**Problem statement**: As the answer, give a copy of each line below that includes the word "viết".

————

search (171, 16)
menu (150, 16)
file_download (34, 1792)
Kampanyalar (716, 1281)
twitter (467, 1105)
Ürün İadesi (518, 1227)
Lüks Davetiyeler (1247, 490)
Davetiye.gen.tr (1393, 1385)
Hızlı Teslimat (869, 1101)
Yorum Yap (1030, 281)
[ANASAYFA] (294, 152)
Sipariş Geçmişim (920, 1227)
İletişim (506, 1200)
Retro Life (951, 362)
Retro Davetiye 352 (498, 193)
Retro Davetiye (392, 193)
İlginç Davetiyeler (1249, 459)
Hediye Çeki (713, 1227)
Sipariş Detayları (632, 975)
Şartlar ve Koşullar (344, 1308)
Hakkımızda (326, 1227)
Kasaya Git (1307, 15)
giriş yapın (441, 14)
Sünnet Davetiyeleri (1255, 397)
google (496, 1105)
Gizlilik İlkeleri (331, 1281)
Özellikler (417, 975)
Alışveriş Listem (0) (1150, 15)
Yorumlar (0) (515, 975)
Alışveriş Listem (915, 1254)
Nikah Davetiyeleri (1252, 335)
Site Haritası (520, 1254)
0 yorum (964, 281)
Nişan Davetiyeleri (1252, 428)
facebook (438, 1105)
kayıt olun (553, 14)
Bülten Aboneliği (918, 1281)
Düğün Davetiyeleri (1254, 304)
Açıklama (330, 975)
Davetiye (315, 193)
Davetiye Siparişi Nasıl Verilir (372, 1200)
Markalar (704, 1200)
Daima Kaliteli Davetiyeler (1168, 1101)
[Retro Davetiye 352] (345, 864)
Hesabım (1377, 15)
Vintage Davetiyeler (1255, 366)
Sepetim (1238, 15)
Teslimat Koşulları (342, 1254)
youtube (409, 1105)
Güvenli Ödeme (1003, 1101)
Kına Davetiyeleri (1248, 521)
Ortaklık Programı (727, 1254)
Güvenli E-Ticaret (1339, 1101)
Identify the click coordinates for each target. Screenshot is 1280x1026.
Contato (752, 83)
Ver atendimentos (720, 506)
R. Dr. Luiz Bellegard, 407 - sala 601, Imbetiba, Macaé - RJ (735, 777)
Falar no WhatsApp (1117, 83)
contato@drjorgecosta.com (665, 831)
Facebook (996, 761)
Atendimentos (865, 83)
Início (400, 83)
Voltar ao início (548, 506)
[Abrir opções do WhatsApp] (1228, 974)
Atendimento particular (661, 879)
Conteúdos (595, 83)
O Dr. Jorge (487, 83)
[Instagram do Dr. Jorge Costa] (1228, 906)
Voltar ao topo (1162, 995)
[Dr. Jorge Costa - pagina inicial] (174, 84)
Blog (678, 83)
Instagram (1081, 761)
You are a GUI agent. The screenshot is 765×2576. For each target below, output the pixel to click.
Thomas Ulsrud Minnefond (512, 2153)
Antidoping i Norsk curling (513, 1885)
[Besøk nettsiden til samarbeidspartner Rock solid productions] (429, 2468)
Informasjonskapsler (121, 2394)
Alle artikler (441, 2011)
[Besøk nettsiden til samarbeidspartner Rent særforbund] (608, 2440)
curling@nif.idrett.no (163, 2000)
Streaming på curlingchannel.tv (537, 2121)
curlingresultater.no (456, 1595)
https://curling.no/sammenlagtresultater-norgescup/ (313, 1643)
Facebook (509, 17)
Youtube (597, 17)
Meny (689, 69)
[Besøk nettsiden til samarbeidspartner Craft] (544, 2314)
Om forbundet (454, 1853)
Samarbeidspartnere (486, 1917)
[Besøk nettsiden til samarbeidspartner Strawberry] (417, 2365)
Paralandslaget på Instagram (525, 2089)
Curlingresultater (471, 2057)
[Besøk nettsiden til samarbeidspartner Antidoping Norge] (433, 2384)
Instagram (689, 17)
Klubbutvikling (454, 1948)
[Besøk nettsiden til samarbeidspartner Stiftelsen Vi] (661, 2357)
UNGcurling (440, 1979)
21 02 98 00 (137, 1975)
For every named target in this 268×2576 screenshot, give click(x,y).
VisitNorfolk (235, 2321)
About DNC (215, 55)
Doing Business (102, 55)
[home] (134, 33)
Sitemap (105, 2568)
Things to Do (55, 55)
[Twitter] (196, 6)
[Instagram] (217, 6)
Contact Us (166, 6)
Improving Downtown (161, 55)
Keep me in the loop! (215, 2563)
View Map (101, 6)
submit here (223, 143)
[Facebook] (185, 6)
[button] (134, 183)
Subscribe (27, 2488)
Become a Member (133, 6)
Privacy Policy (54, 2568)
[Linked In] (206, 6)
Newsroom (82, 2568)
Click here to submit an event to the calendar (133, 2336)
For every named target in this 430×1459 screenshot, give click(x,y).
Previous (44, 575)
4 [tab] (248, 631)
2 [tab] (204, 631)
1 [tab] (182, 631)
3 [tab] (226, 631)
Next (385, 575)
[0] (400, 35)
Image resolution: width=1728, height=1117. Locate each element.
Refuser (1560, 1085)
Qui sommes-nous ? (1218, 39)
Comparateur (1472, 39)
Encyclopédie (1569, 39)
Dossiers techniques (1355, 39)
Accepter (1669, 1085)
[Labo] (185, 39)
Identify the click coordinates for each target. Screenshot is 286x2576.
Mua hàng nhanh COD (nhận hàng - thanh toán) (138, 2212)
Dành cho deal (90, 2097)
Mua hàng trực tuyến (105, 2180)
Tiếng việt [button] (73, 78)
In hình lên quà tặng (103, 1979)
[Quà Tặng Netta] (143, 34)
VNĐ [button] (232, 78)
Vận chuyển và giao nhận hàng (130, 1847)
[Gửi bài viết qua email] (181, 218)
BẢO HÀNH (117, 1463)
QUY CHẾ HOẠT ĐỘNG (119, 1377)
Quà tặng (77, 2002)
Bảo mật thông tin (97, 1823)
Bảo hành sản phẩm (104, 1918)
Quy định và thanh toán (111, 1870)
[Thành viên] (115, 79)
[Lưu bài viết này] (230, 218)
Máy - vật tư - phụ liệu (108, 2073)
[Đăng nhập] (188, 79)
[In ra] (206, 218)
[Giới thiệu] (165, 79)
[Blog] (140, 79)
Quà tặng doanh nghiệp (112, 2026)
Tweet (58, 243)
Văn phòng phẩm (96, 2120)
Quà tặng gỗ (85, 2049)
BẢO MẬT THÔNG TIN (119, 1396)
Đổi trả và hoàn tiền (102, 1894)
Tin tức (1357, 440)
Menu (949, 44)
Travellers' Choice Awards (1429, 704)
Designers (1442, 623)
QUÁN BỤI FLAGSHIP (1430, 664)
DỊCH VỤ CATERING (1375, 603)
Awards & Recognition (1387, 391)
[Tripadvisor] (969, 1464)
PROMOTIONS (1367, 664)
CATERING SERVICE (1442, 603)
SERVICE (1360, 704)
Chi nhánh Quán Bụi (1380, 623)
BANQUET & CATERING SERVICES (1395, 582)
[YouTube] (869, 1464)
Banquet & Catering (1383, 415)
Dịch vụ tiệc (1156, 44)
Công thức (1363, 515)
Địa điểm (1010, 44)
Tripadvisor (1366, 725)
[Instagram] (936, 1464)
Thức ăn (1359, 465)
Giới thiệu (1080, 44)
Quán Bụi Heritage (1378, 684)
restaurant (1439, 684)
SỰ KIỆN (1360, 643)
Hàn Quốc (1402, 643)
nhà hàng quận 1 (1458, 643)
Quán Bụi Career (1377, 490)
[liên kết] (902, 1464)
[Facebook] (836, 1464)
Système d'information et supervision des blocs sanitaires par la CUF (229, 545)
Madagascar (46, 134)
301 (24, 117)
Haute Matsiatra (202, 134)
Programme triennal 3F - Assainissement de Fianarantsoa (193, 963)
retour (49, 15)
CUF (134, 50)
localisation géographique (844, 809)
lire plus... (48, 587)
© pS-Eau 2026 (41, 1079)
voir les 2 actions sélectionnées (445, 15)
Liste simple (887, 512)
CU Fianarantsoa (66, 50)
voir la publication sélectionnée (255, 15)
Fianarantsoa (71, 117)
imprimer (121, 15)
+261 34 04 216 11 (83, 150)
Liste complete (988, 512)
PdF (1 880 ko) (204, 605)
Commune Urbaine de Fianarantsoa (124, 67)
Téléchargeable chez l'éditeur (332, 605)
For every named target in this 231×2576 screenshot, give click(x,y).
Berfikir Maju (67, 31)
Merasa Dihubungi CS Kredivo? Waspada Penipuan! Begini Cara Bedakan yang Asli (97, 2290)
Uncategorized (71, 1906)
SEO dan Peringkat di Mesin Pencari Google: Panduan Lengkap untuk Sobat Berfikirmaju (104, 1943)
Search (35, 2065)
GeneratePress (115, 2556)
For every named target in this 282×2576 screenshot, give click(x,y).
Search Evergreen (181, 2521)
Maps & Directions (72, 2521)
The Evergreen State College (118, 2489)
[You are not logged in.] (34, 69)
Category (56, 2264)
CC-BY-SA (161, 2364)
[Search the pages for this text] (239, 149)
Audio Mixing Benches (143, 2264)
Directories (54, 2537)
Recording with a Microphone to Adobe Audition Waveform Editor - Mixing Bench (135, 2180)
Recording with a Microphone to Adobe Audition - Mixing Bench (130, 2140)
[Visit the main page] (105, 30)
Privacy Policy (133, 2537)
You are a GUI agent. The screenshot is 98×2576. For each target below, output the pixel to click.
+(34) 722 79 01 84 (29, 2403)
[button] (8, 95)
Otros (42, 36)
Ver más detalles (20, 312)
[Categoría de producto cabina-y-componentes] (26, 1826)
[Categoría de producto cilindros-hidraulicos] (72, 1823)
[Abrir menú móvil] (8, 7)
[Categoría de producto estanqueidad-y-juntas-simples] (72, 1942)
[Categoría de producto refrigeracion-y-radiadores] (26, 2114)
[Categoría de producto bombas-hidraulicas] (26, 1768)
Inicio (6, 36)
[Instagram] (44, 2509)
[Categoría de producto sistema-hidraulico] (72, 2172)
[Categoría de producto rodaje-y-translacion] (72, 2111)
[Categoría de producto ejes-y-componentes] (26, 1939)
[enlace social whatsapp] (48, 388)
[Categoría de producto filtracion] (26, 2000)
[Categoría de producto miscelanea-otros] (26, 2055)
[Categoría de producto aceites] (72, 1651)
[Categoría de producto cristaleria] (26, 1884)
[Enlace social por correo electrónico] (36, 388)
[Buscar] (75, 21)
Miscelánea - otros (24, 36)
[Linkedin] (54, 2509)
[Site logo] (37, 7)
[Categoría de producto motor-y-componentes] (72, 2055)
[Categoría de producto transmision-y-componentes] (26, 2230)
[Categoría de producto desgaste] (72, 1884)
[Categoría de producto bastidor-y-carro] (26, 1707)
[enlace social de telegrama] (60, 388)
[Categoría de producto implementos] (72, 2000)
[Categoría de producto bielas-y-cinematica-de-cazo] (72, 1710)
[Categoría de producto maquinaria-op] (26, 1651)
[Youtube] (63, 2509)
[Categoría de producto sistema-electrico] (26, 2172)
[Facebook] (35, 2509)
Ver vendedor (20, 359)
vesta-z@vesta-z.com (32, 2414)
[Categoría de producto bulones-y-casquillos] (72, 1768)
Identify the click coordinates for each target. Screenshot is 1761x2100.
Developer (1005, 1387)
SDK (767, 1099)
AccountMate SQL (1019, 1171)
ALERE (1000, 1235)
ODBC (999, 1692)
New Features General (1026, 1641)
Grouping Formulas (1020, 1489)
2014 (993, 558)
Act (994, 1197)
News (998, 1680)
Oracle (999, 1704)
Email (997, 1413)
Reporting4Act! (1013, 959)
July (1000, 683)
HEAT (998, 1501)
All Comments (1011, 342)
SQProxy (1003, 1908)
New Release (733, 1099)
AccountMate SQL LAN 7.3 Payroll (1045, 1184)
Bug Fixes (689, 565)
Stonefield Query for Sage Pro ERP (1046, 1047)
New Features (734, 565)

————

**Written answer**:
[Gửi bài viết qua email] (181, 218)
[Lưu bài viết này] (230, 218)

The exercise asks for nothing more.